The Corporation intends to use the net proceeds from these Financing Facility and Private Placement to restart the Sleeping Giant mine and mill as well as for the repayment of outstanding account payables, working capital and general corporate purposes.

The Private Placement and Financing Facility are expected to close on or about May 30, 2025 and remain subject to certain conditions including, but not limited to, the receipt of all necessary approvals, including the approval of the TSX Venture Exchange.

ABOUT Abcourt Mines Inc.

Abcourt Mines Inc. is a Canadian exploration company with properties strategically located in northwestern Québec, Canada. Abcourt owns the Sleeping Giant mine and mill, as well as the Flordin property, where it focuses its development activities.

For more information about Abcourt Mines Inc., please visit our website at www.abcourt.ca and view our filings under Abcourt's profile on www.sedarplus.ca

Pascal Hamelin Dany Cenac Robert, Investor Relations
President and CEO Reseau ProMarket Inc.
T : (819) 768-2857 T : (514) 722-2276, poste 456
Email: phamelin@abcourt.com Email : dany.cenac-robert@reseaupromarket.com


FORWARD-LOOKING STATEMENTS

Certain information contained in this news release may constitute "forward-looking information" within the meaning of Canadian securities legislation.
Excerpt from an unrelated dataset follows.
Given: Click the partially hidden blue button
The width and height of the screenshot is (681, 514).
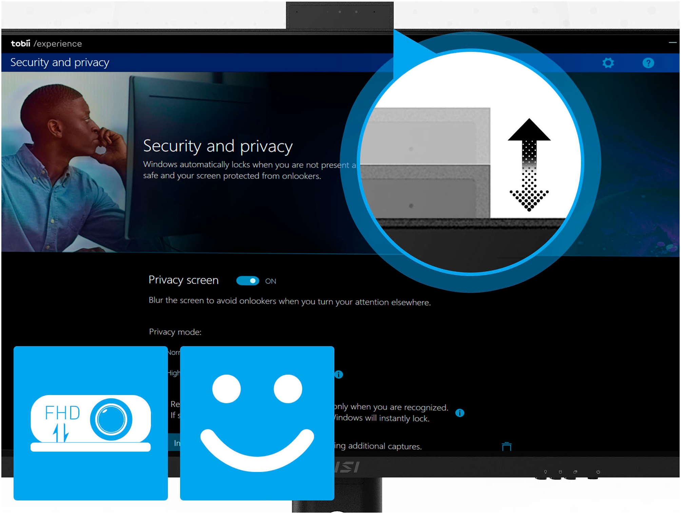Looking at the screenshot, I should click(x=174, y=443).
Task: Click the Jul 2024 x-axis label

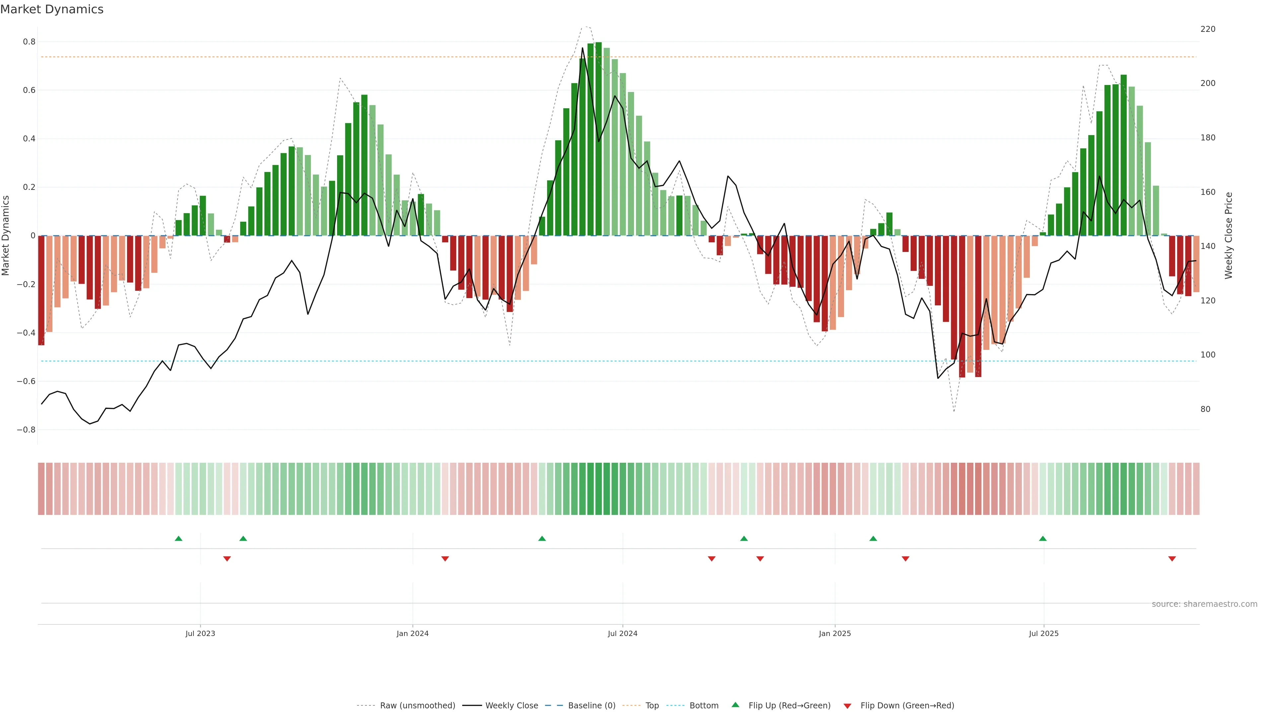Action: coord(622,633)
Generally, forward-looking information can be identified by using forward-looking terminology, such as "plans", "aims", "expects", "projects", "intends", "anticipates", "estimates", "could", "should", "likely", or variations of such words and phrases or statements specifying that certain acts, events or results "may", "should", "will" or "be achieved" or other similar expressions. Forward-looking statements, including the expectation of the Corporation with respect to the closing of the Financing Facility and the Private Placement, the amount and expected use of proceeds raised under the Financing Facility and the Private Placement, are based on Abcourt's estimates and are subject to known and unknown risks, uncertainties and other factors that may cause Abcourt's actual results, level of activity, performance or achievements to be materially different from those expressed or implied by such forward-looking statements or information. Forward-looking statements are subject to business, economic and uncertainties and other factors that could cause actual results to differ materially from these forward-looking statements, including the relevant assumptions and risk factors set forth in Abcourt's public filings, which are available on SEDAR+ at www.sedarplus.ca . There can be no assurance that these statements will prove to be accurate, as actual results and future events could differ materially from those anticipated in such statements. Accordingly, readers should not place undue reliance on forward-looking statements and forward-looking information. Although Abcourt believes that the assumptions and factors used in preparing the forward-looking statements are reasonable, undue reliance should not be placed on such statements. Except as required by applicable securities laws, Abcourt disclaims any intention or obligation to update or revise any such forward-looking statements or information, whether as a result of new information, future events or otherwise.

Neither the TSX Venture Exchange nor its Regulation Services Provider (as that term is defined in the policies of the TSX Venture Exchange) accepts responsibility for the adequacy or accuracy of this release.